The subsequent discovery that Campbell was living could have had no effect upon the second marriage until an action for the annulment thereof had been brought to judgment. His neglect or acquiescence constituted a complete waiver of his rights temporarily suspended; and having failed to act in any manner to avoid the second marriage, it necessarily continued in force. After the death of Campbell it could not be disputed or invalidated by his representatives or any other party. (Griffin v. Banks, supra.) Mary Alexander Dodge is, therefore, the widow of Byron G. Dodge and entitled to her legal share in his estate in the same manner as though she had never been previously married. The rights acquired by this marriage cannot be taken away. (American Surety Co. v. Conner, 251 N. Y. 1.)

The discussion thus far has been based on the assumption that only a common-law marriage existed between Dodge and his wife. Their status would have been entirely changed and all question of doubt removed if the pre-existing marriage had been duly annulled and the order or decree stood unchallenged.

No doubt because of our decision in this same case (223 App. Div. 471) the learned trial justice declined to make any finding whatever concerning the residence and domicile of the defendant in this State subsequent to March, 1921, as related to the proceeding under section 7-a of the Domestic Relations Law to annul the Campbell marriage.

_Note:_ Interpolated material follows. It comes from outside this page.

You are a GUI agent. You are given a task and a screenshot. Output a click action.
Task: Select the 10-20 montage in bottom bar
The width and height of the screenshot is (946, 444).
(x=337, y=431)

The question of the validity of the proceeding was before us at that time on a motion to dismiss the complaint. In the complaint it was alleged not only that Lillian Campbell and John F. Campbell had never had a matrimonial domicile in this State but that neither had even been residents .or citizens of this State, and that Lillian Campbell at the time of the commencement of the proceeding was not a resident or citizen of this State, and that, therefore, there was no jurisdiction in the courts to dissolve the marriage. Assuming, as we were compelled to do under familiar rules of practice, that these facts set up in the complaint were true, we said that under the circumstances the courts of this State had no jurisdiction to grant annulment to non*540residents. Now it appears that she was an actual and bona fide resident of this State after April, 1921. Having been willfully deserted and having been compelled to support herself, she possessed the matrimonial res, and had the right to and did bring with her the res of the matrimonial status into this State. (Matter of Niemi, 223 App. Div. 466.) As the defendant was entitled under the evidence to have these facts found, we will now, in support of the judgment, find that she was a resident of this State at the time the proceeding was instituted and the order was granted; and that the court, therefore, had jurisdiction to entertain the proceedings and grant relief. She was, therefore, free to enter into the marriage contract resulting from the ceremonial marriage on October 9, 1924.

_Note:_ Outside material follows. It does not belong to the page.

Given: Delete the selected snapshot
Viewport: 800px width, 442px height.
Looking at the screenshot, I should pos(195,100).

The judgment should be affirmed, with costs.

The court makes additional findings as follows: Defendants’ proposed findings of fact numbered 49, 50, 56, 57, 58, 61, and conclusion of law number 1.

Hinman, Acting P. J., Whitmyer and Hill, JJ., concur; Hasbrouck, J., concurs on the ground only that a common-law marriage was established.

Judgment affirmed, with costs.

This court makes additional findings as follows: Defendants’ proposed findings of fact numbered 49, 50, 56, 57, 58, 61, and conclusion of law number 1.